Montecristo: guerra contro i ratti neri per salvare uccelli marini

PORTOFERRAIO. «Le tecniche utilizzate er l’eradicazione dei ratti di Montecristo sono abbondantemente standardizzate e già portate a termine con successo in altri contesti simili».

La precisazione è del Parco che vuole fare chiarezza sul progetto di eradicazione dei topi dopo i tanti dubbi sull’impatto che dovrebbe sopportare l’isola in seguito al lancio di 26 tonnellate di esche velenose. Perplessità che non ha nascosto anche il Comune di Portoferraio che, recentemente, ha chiesto chiarimenti sul progetto.

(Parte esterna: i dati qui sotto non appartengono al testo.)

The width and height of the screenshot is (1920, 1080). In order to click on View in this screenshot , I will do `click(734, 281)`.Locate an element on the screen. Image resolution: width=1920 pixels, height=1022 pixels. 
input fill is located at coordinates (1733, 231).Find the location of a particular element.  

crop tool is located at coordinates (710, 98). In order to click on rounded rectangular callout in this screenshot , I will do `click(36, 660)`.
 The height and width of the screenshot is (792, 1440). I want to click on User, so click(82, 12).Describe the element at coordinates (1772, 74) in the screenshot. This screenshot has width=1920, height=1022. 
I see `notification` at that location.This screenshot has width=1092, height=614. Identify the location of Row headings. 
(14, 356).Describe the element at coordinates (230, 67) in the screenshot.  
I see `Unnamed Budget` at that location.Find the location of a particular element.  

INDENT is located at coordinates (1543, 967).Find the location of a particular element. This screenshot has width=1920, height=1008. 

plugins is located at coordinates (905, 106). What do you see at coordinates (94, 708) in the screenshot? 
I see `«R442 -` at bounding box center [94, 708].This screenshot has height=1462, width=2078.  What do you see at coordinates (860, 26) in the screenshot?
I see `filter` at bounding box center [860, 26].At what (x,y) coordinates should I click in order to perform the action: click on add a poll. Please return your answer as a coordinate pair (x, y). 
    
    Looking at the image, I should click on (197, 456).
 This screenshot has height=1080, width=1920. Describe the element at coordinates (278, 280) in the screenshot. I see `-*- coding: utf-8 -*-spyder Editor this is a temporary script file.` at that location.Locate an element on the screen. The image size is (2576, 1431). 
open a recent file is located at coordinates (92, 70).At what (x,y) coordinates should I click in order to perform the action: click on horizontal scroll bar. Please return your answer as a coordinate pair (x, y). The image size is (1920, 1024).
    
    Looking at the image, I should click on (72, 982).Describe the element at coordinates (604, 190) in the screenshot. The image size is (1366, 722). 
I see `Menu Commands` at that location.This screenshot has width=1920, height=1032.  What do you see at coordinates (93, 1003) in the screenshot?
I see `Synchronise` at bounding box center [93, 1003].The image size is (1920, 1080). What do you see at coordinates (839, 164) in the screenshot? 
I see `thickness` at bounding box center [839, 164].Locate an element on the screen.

Il Parco ha risposto , facendo recapitare agli uffici tecnici di tutti i comuni elbani un documento che sviscera i tratti salienti di “Montecristo 2010”. «Il progetto è stato attivato nel 2010 e si concluderà nel primo semestre del 2014 – spiegano dal Parco – il beneficiario coordinatore è il corpo forestale e, assieme al Parco, partecipa anche Ispra. Gli obiettivi consistono nell’eliminazione di alcune specie aliene introdotte nelle isole di Montecristo e Pianosa, quali l’ailanto ed il ratto nero a Montecristo; l’ailanto, il fico degli ottentotti ed altre essenze vegetali esotiche a Pianosa».

In particolare a Montecristo il moltiplicarsi dei topi rischia di far scomparire la berta minore che, con 400-750 coppie rappresenta il 3-10% della popolazione mondiale. «Per questo – dicono dal Parco – la rimozione dei ratti da Montecristo è stata valutata come azione irrinunciabile per la tutela di questa specie che è presente entro i confini nazionali per una quota pari al 61% della popolazione globale.

Nelle principali colonie italiane (quella di Montecristo è la terza o quarta per importanza numerica) la produttività annuale è azzerata dalla predazione da parte del ratto nero». Via i ratti, dunque, per salvare la berta. Ma è sulle modalità di intervento, con il lancio dall’elicottero delle esche velenose che si sono create le maggiori perplessità.

«La modalità operativa è quella utilizzata, ormai di routine, negli interventi di contrasto ai ratti effettuati in tutto il mondo in numero sempre crescente – ribatte il Parco – i prodotti sono comunemente reperibili in commercio e vengono anche utilizzati per le operazioni di controllo di roditori in contesti urbanizzati o agricoli.

E l’eradicazione, diversamente dal controllo, prevede uno sforzo concentrato che agisce in contemporanea su tutta la popolazione bersaglio e quindi una distribuzione a tappeto». Riguardo al danno che il lancio di veleno nell’ambiente potrebbe arrecare all’habitat e agli altri animali, il Parco tende a ridimensionare il problema precisando che la quantità di principio attivo contenuto in una singola esca è trascurabile (pari allo 0,005%).